FRAGMENTO DEL DOCUMENTO:
________

Construcciones masculinas de cartón que besan a la fuerza. Personajes que siempre se enamoran a primera vista, con musiquita y fantasías instantáneas, como si en la vida real las relaciones de pareja se desarrollaran así (el Oscar al papel más bobo de todos se lo daría a Emely, mejor amiga de Ana Teresa).

Escenas absurdas en cadena. Elegiré una: un señor tipo Luis Herrera Campins se monta en el ferrocarril con una jaula y tres gallinas. Ana Teresa, la pichona de cineasta y ecologista del parque Los Caobos, protesta por el hacinamiento de las gallinas, las deja libres en pleno vagón (¿no era mejor llegar al menos a la estación de La Rinconada?) y se arma el escándalo. Las otras dos Teresas, de manera casual en el mismo compartimiento, defienden a Ana. Las tres Teresas, inclusive la que es gerente del ferrocarril y tiene chapa, terminan en un calabozo hediondo por un incidente tan estúpido. ¿Qué diría la ministra Iris Varela?

Si estamos en una época en la que presuntamente los subordinados no tenemos por qué calarnos la arbitrariedad de sus superiores y todos mandamos, ¿por qué estos actores no se rebelan contra unos libretos que les hacen quedar tan mal? Escenas del próximo capítulo (hasta allá no llegué): Ana Teresa hace obra de teatro de Adán y Eva y al chico paramédico del ferrocarril que está enamorado de ella se le cae el guayuco.

________

TAREA ASIGNADA:
Reproduce sin cambios la parte del fragmento del documento que empieza con "Si estamos en" y sigue hasta "cae el guayuco.".

CONTENIDO DEL MATERIAL:
________

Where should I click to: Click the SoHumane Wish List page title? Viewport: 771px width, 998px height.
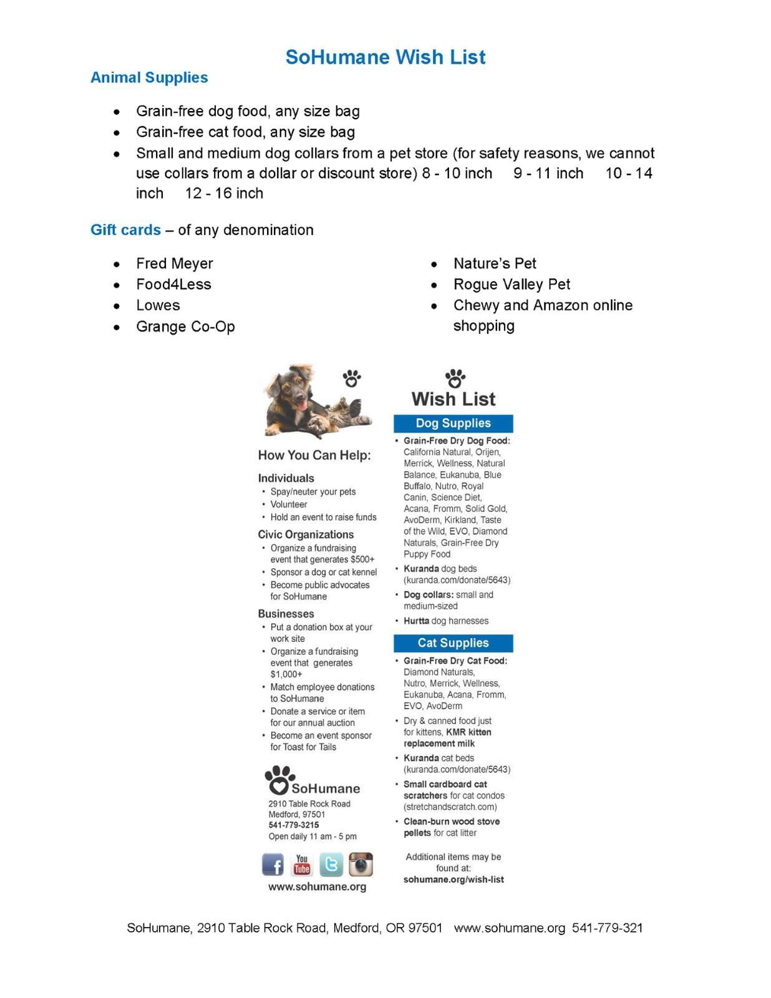point(385,57)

________

RESPUESTA DEL EJERCICIO:
Si estamos en una época en la que presuntamente los subordinados no tenemos por qué calarnos la arbitrariedad de sus superiores y todos mandamos, ¿por qué estos actores no se rebelan contra unos libretos que les hacen quedar tan mal? Escenas del próximo capítulo (hasta allá no llegué): Ana Teresa hace obra de teatro de Adán y Eva y al chico paramédico del ferrocarril que está enamorado de ella se le cae el guayuco.